== Selected text ==
The Social Ideology of the Motorcar (1973) - nvr219
http://unevenearth.org/2018/08/the-social-ideology-of-the-motorcar/
======
schoen
There's lots of interesting stuff there, and ideas that have become familiar
to people who don't necessarily share the author's overall prescriptions (some
related views were expressed in English in _The Death and Life of Great
American Cities_ by Jane Jacobs, 12 years earlier).

There was one claim here that confused me:

> Unlike the horse rider, the wagon driver, or the cyclist, the motorist was
> going to depend for the fuel supply, as well as for the smallest kind of
> repair, on dealers and specialists in engines, lubrication, and ignition,
> and on the interchangeability of parts. Unlike all previous owners of a
> means of locomotion, the motorist’s relationship to his or her vehicle was
> to be that of user and consumer-and not owner and master. This vehicle, in
> other words, would oblige the owner to consume and use a host of commercial
> services and industrial products that could only be provided by some third
> party.

I wonder if this was different in France, but in the U.S. quite a lot of car
owners have prided themselves on their ability to maintain and repair their
own cars (which has certainly become more difficult over time in a host of
intentional and unintentional ways). It's hard for me to think of American car
owners of earlier decades too easily agreeing that they were "user and
consumer-and not owner and master" of a car.

== Material shown ==
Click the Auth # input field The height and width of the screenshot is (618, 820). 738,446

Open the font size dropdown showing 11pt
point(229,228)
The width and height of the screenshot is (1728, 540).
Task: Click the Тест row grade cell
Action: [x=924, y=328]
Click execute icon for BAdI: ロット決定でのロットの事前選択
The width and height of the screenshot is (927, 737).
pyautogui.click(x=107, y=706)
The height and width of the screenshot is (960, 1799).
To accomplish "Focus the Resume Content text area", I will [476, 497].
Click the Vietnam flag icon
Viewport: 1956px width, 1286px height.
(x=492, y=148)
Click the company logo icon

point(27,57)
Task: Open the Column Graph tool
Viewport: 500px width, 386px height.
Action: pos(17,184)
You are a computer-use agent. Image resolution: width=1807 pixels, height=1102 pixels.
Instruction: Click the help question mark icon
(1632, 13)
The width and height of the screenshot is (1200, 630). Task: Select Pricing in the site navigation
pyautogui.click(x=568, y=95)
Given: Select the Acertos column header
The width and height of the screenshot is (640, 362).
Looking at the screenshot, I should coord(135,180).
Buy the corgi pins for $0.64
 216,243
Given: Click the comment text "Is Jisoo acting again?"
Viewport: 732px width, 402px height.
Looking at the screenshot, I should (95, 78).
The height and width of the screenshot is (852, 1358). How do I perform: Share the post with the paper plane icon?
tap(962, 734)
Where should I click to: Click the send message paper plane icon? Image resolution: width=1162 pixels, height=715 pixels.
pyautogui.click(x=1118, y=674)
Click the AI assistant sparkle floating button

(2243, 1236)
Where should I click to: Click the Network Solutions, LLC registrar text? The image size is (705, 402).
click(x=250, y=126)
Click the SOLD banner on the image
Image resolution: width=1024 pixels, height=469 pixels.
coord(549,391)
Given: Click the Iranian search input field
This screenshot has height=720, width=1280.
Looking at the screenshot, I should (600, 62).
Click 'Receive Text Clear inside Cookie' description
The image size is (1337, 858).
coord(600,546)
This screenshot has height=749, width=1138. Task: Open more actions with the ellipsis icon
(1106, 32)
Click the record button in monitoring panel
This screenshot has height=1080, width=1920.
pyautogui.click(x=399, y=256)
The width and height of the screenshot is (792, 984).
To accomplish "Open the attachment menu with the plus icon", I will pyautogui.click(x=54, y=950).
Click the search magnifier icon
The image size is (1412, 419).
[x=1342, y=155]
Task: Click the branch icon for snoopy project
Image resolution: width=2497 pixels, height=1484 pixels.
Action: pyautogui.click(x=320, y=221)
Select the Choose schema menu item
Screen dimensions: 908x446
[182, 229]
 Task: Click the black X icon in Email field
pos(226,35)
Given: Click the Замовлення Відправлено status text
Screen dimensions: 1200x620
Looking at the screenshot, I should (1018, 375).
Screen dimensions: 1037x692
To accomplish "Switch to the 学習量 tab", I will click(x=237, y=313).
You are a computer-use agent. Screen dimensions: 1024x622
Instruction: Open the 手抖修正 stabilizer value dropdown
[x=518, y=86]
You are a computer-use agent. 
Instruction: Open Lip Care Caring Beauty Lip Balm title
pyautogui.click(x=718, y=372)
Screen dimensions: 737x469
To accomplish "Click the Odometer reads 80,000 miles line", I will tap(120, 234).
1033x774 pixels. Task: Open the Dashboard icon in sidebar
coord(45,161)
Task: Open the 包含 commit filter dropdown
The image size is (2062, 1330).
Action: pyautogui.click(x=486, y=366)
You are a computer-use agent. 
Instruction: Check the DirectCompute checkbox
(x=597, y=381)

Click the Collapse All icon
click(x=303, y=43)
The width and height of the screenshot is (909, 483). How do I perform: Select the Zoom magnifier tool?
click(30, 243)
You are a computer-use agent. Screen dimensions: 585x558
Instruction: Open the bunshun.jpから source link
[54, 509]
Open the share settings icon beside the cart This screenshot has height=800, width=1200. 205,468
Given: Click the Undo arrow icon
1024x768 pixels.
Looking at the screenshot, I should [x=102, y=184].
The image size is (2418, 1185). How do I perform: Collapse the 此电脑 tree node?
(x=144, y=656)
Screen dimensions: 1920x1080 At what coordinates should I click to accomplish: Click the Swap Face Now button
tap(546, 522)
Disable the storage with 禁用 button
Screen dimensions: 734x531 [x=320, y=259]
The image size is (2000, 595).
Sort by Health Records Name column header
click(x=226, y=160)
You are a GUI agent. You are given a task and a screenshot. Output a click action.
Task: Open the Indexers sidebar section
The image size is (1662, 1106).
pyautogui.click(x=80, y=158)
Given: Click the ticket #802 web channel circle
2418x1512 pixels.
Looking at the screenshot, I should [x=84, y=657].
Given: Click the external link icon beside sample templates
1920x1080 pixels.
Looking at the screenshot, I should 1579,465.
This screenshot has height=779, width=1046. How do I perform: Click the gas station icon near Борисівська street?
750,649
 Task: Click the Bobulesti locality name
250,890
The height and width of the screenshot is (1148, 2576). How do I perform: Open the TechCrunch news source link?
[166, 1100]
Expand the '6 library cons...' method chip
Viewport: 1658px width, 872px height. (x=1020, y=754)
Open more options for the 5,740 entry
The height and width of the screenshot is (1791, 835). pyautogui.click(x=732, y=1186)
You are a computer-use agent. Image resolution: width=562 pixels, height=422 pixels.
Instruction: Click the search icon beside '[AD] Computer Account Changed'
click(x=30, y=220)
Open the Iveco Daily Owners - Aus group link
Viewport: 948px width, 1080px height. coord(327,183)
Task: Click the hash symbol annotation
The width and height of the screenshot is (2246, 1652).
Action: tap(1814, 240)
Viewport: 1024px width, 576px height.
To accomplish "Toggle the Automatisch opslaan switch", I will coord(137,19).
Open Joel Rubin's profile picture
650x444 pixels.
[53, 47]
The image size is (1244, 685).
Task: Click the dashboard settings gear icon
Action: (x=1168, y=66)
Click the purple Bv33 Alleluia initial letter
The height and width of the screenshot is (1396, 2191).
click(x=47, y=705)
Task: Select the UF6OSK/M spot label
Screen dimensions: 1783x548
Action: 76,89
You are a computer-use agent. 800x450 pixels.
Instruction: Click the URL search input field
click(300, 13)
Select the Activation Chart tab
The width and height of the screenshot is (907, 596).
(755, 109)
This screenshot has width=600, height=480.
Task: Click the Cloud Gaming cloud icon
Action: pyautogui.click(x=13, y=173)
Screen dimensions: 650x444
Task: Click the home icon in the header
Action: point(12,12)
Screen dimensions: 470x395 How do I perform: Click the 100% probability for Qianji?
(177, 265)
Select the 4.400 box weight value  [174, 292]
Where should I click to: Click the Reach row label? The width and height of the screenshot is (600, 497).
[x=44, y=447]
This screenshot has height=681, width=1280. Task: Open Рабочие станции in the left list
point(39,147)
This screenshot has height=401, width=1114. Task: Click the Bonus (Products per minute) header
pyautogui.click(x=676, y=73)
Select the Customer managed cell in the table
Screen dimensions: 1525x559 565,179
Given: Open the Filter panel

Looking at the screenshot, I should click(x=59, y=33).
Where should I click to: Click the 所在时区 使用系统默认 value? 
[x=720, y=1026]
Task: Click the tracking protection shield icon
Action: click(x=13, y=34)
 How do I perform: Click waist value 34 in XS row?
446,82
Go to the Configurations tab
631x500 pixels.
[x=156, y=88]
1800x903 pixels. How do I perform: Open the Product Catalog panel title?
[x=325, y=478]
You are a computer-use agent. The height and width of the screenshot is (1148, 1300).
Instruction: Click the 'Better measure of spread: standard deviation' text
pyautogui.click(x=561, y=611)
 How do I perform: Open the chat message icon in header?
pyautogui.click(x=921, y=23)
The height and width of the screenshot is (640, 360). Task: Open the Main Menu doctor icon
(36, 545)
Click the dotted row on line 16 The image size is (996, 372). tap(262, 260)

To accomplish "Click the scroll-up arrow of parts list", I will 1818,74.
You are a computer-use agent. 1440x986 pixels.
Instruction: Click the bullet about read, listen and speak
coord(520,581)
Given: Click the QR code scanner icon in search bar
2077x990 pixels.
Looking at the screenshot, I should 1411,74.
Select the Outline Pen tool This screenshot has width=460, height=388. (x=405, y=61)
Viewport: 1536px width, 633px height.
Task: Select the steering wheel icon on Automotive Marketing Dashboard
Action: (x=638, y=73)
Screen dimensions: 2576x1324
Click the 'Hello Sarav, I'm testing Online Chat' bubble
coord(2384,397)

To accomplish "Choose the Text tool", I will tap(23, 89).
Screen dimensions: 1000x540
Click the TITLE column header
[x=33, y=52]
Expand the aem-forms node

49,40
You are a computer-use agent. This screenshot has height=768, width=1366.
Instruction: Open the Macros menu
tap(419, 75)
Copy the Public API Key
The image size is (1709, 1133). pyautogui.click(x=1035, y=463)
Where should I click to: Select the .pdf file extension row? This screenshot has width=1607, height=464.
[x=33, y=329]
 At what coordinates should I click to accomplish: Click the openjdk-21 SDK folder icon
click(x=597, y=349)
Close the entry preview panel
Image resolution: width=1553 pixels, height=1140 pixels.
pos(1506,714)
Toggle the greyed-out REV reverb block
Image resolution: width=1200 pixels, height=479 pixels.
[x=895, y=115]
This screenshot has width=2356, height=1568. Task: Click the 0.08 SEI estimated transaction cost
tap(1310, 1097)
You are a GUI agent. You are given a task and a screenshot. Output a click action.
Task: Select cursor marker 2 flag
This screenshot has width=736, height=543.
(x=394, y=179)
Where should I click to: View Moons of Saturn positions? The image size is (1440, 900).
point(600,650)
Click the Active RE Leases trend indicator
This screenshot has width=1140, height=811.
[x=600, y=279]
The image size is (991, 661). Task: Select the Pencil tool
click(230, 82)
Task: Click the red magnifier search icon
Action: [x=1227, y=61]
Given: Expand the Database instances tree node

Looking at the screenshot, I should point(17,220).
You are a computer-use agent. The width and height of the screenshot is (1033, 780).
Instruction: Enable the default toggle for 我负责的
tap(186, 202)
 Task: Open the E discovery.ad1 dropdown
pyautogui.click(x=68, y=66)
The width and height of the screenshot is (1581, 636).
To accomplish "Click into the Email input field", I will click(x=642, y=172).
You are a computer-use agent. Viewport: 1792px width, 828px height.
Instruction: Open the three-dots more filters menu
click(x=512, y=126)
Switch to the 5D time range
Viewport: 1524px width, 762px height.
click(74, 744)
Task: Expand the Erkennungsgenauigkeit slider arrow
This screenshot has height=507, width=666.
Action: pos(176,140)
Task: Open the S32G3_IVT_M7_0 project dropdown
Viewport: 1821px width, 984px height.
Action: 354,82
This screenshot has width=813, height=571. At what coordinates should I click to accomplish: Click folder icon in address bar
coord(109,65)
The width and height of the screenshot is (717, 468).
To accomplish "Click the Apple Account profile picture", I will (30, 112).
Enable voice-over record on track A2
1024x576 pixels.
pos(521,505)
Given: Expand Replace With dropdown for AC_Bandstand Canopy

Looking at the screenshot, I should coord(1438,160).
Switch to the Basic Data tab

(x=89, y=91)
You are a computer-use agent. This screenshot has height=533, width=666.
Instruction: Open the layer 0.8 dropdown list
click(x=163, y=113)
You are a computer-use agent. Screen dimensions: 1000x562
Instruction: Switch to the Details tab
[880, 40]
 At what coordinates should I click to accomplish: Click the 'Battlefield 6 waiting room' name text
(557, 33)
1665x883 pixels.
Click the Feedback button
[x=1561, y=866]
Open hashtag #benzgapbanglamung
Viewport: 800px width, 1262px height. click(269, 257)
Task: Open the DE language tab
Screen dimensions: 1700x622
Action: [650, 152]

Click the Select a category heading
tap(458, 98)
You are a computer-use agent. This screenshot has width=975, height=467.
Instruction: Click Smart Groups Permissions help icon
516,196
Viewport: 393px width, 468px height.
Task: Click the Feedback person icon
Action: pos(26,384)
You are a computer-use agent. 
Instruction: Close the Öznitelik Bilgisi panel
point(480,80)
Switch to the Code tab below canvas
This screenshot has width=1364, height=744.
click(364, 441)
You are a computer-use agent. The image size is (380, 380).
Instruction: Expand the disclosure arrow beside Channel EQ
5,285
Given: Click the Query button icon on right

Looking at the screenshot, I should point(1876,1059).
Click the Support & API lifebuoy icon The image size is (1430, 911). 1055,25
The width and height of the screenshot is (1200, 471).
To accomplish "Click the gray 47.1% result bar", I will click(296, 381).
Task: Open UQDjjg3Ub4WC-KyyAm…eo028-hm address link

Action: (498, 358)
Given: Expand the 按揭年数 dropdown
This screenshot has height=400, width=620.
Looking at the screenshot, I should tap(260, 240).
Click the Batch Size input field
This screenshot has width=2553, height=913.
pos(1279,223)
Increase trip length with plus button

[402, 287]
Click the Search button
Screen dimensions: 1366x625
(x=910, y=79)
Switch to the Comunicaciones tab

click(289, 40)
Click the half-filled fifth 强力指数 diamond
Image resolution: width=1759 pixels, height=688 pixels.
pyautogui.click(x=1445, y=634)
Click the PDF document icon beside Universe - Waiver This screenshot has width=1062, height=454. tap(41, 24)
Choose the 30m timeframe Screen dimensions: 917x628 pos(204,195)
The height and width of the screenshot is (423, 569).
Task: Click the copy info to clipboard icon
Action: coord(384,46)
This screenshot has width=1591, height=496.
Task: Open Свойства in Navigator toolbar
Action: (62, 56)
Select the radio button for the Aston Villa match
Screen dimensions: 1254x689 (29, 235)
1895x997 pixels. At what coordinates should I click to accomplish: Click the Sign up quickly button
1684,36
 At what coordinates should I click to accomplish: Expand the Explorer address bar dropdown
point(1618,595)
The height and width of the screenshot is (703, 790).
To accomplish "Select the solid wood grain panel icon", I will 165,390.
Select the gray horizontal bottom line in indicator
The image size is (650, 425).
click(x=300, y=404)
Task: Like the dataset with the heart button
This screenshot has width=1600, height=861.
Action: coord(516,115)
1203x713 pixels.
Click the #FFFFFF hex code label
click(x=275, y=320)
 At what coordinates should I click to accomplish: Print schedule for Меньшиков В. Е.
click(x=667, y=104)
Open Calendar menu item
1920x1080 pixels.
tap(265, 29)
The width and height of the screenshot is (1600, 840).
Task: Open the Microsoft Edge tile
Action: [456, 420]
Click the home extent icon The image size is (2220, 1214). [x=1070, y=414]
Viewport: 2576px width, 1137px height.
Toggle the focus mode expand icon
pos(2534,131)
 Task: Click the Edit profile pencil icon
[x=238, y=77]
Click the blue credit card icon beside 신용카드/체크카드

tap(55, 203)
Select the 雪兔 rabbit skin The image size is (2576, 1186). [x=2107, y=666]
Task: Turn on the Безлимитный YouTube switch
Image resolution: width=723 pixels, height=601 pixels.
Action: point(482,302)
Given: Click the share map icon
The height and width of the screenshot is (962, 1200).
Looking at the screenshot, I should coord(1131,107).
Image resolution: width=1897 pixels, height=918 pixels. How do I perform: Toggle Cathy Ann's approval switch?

== Exercise set ==
**A.** Translate this sentence from the motorcar comment into Spanish: "This vehicle, in other words, would oblige the owner to consume and use a host of commercial services and industrial products that could only be provided by some third party."
**B.** Please retype everything in the motorcar comment from "The Social Ideology" down to "12 years earlier).", with no changes.
The records play no part in this work.

== Solved problems ==
**A.** Este vehículo, en otras palabras, obligaría al propietario a consumir y utilizar una multitud de servicios comerciales y productos industriales que solo podría proporcionar un tercero.

**B.**
The Social Ideology of the Motorcar (1973) - nvr219
http://unevenearth.org/2018/08/the-social-ideology-of-the-motorcar/
======
schoen
There's lots of interesting stuff there, and ideas that have become familiar
to people who don't necessarily share the author's overall prescriptions (some
related views were expressed in English in _The Death and Life of Great
American Cities_ by Jane Jacobs, 12 years earlier).